There has been a growing focus on targeting the NB epigenome, driven by a better understanding of epigenetics’ influence on gene expression. Alterations in the epigenome can drive tumorigenesis, as they disturb transcriptional patterns by silencing tumor suppressor genes and increasing oncogene expression [72]. Epigenetic changes play critical roles in NB and involve aberrations in DNA methylation patterns, histone modifications (acetylation and methylation), chromatin remodeling, and non-coding RNAs [73]. Epigenomic changes have been associated with clinical outcomes. In particular, DNA hypermethylation on CpG sites correlates with high-risk NB [74,75]. Figure 2 highlights the epigenetic mechanisms that drive NB tumorigenesis and the drugs targeting these mechanisms.

3.1. Histone Deacetylases

Histone deacetylases (HDACs) are enzymes that catalyze the removal of acetyl groups from lysine residues of histone and non-histone proteins.
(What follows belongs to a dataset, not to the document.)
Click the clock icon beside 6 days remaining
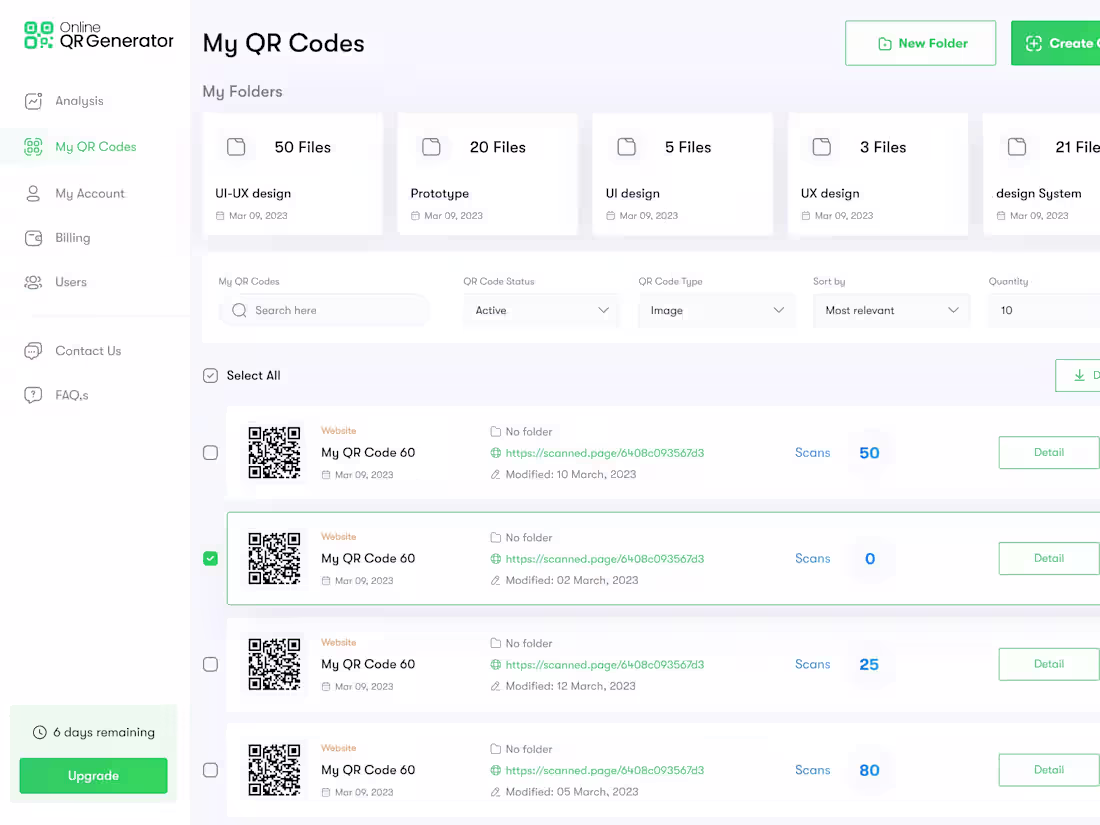 point(37,732)
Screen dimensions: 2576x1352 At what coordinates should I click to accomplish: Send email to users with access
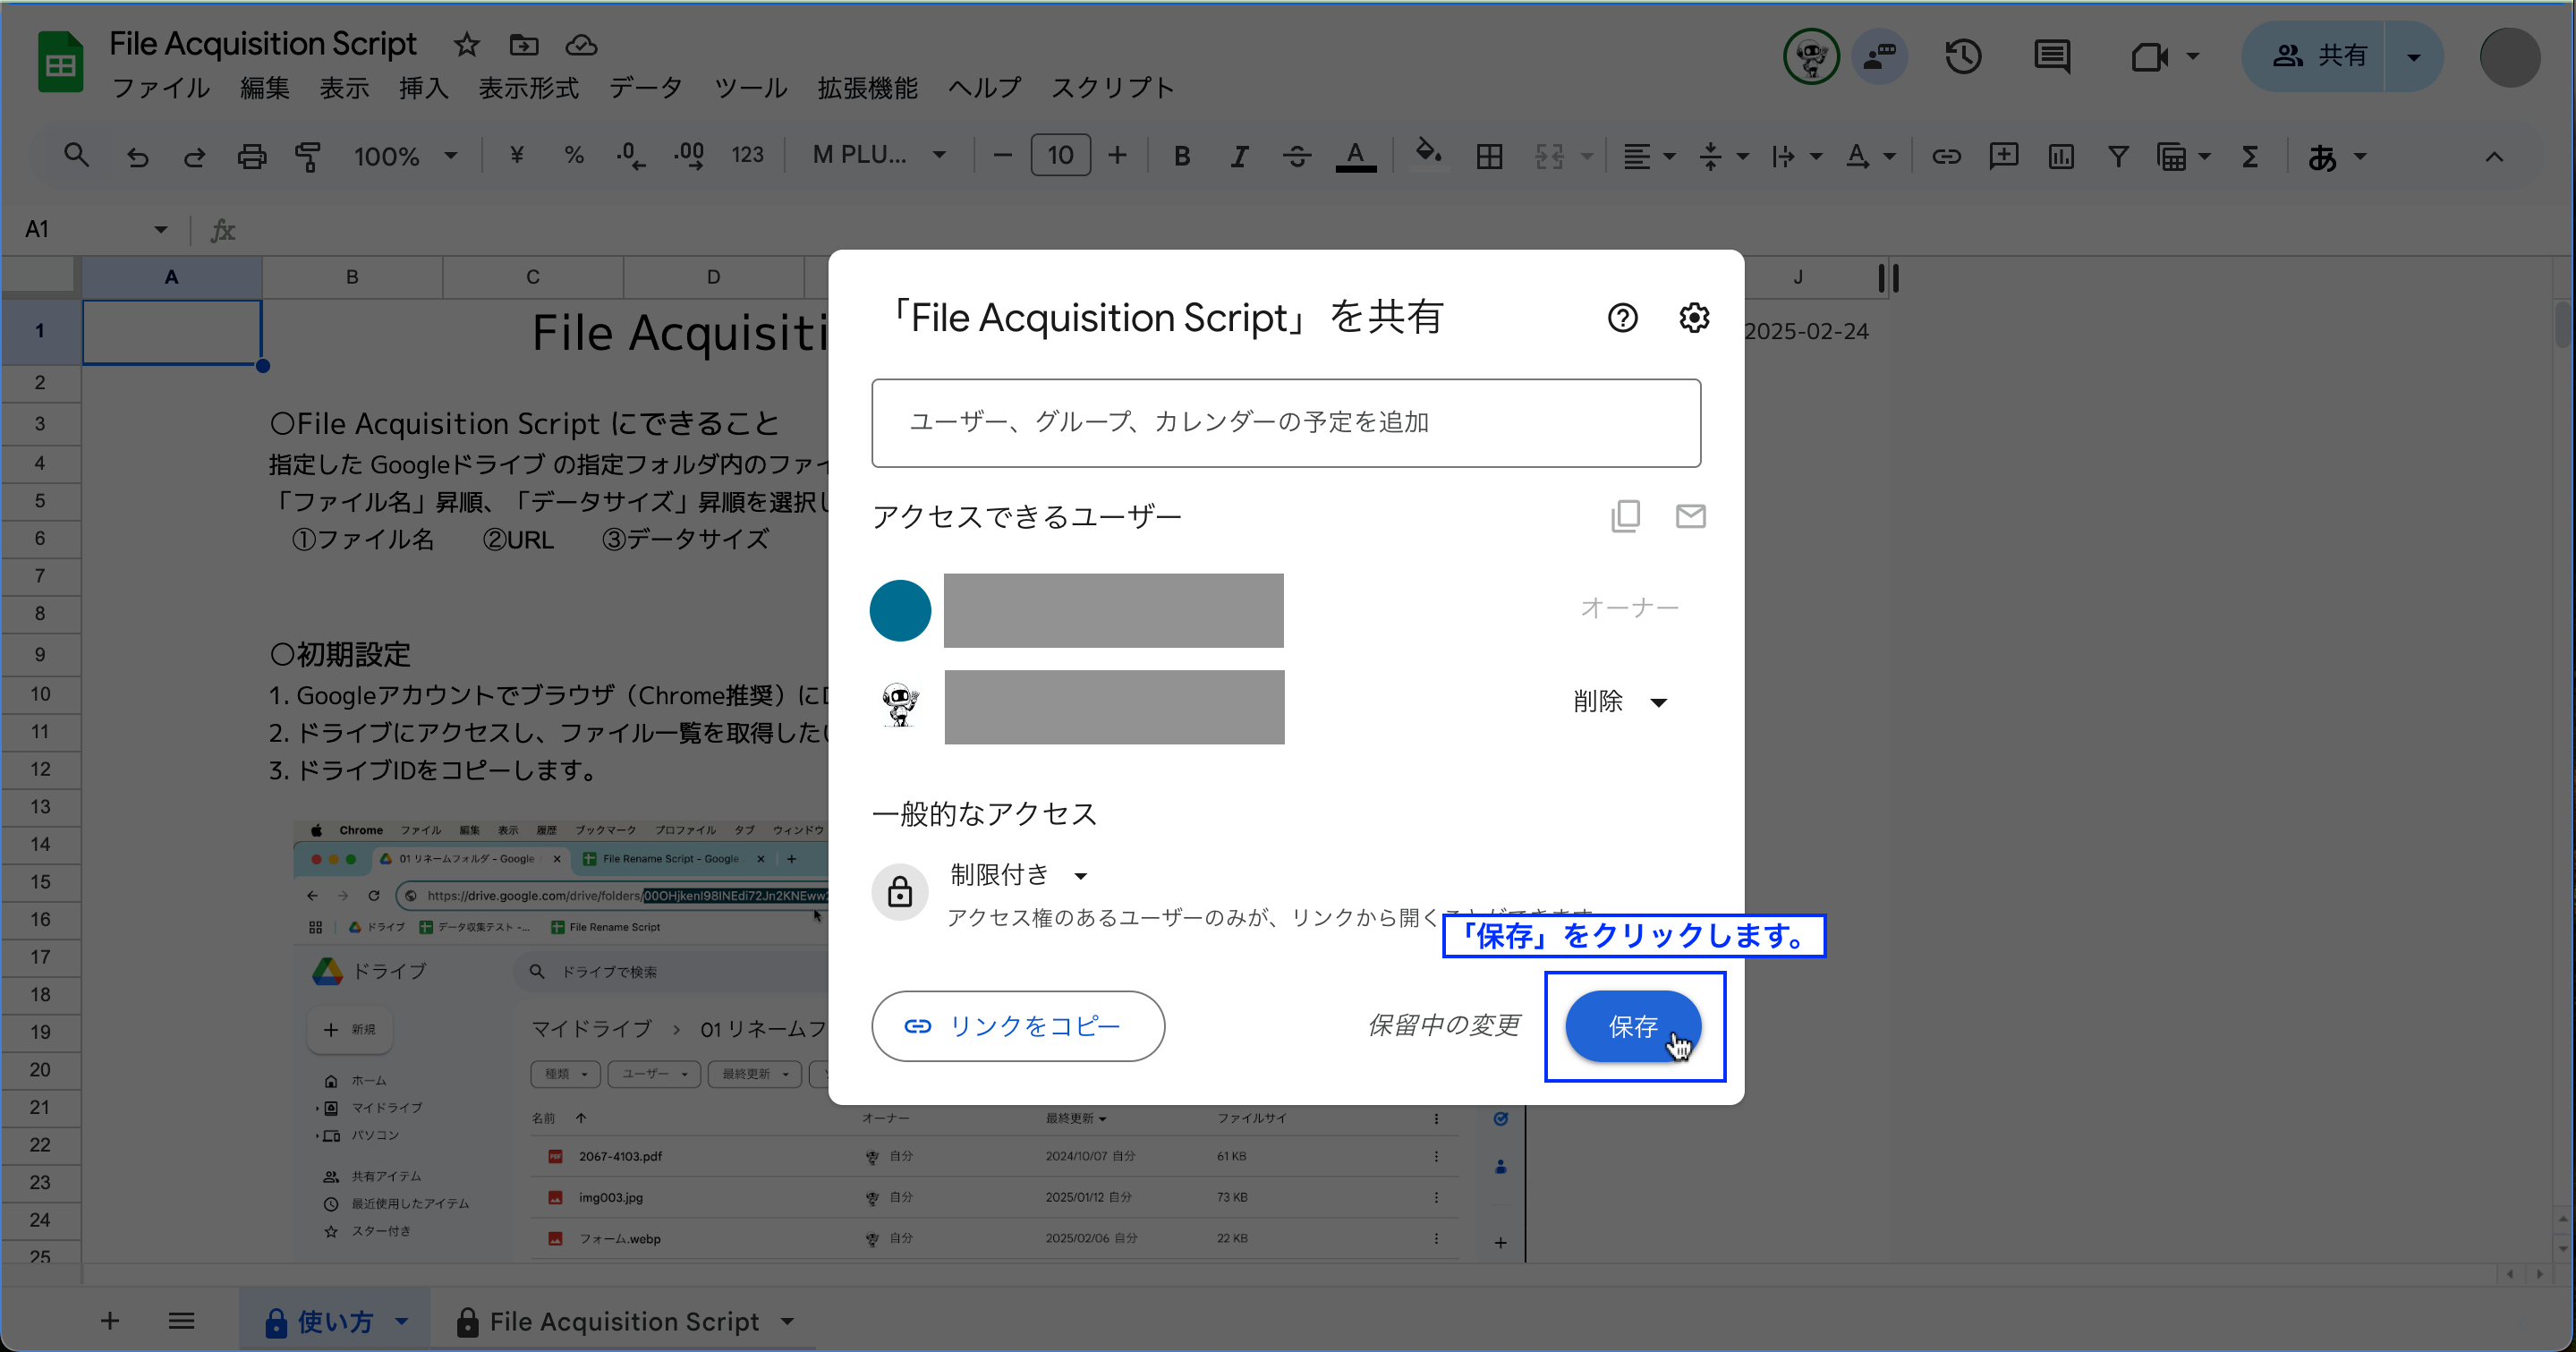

The loss of histone acetylation leads to a more compact chromatin, reducing gene expression. Among the family of HDACs, HDAC8 (a class I HDAC) plays key roles in NB, as its expression has been associated with enhanced tumor progression, metastasis, and poor clinical outcomes [76,77,78]. Consequently, the inhibition of HDAC8 has been explored as a promising therapeutic strategy. Vorinostat (suberoylanilide hydroxamic acid), a broad-spectrum HDAC inhibitor approved by the FDA for the treatment of refractory cutaneous Tcell lymphoma, did not show antitumor activity against NB when tested as a single agent in xenografts at clinical doses [79]. Recent studies have tested vorinostat in combination with other agents to elicit a more effective antitumor response. The combination of vorinostat with SE486-11, a novel pyridobenzimidazole compound, had a synergistic interaction, inhibiting tumor growth in NB xenografts and in MYCN transgenic zebrafish and mice models. Interestingly, the combination of vorinostat and SE486-11 increased MYCN ubiquitination and degradation by reducing ubiquitin-specific protease 5 (USP5) levels. This study reveals that USP5 acts as an oncogenic cofactor in MYCN-driven NB and suggests that the combination of vorinostat and SE486-11 has some therapeutic potential [80]. Another combination of vorinostat and PENAO (4-(N-(S-penicillaminylacetyl)amino)-phenylarsonous acid), a mitochondrial adenine nucleotide translocase 2 (SLC25A5/ANT2) inhibitor, resulted in synergistic reduced cell viability, and the induction of apoptosis in NB cells. In a mouse model, the combination delayed tumor progression [81]. The pan-HDAC inhibitor panobinostat has been tested in combination with CBL0137, a compound that inhibits the histone chaperon FACT (Facilitates Chromatin Transcription) [82]. CBL0137 alone produced cytotoxic activity against NB in vitro, decreased tumor growth, and hindered NB tumorigenesis in xenograft models [83,84]. When used in combination with panobinostat, it produced stronger activity against high-risk NB mice models [82].
Since broad-spectrum HDAC inhibitors lack selectivity, their clinical use is associated with adverse effects like nausea, fatigue, diarrhea, anorexia, myelosuppression, and cardiac toxicity [85]. To overcome these challenges, researchers have developed more selective inhibitors against cancer-specific HDACs. Against NB, small molecule inhibitors with HDAC8 specificity (such as 1-naphthohydroxamic acid, PCI-34051, and 3-benzylamino-benzhydroxamic acid) demonstrated potent effects in vitro and in mice models, causing the induction of cell differentiation and reduction in tumor growth [86,87,88,89]. These specific small molecule inhibitors block the activity of HDACs by binding to their active site [90]. Alternatively, PROTACs were developed to target HDAC8 specifically, resulting in HDAC8 ubiquitination and subsequent proteasomal degradation. The evaluated compounds induced effective anti-NB activity in vitro [91]. However, they remain to be tested in vivo to confirm their preclinical potential as a therapeutic approach for NB.
Transcriptional reprogramming or therapy resistance induces the mesenchymal state of NB, which is more immunogenic with ligand expression and inflammatory cytokine secretion. Thus, the mesenchymal state promotes T cell and NK cell cytotoxicity and responds to immune checkpoint blockade [92]. This research underscores the potential of HDAC inhibitors in enhancing immunogenicity and immunotherapy, which could potentially improve therapeutic outcomes in NB. Therefore, the use of HDAC inhibitors demonstrated beneficial outcomes, particularly combining them with other agents in order to achieve an effective therapeutic response, although further research is needed to test the potential of these approaches in clinical settings.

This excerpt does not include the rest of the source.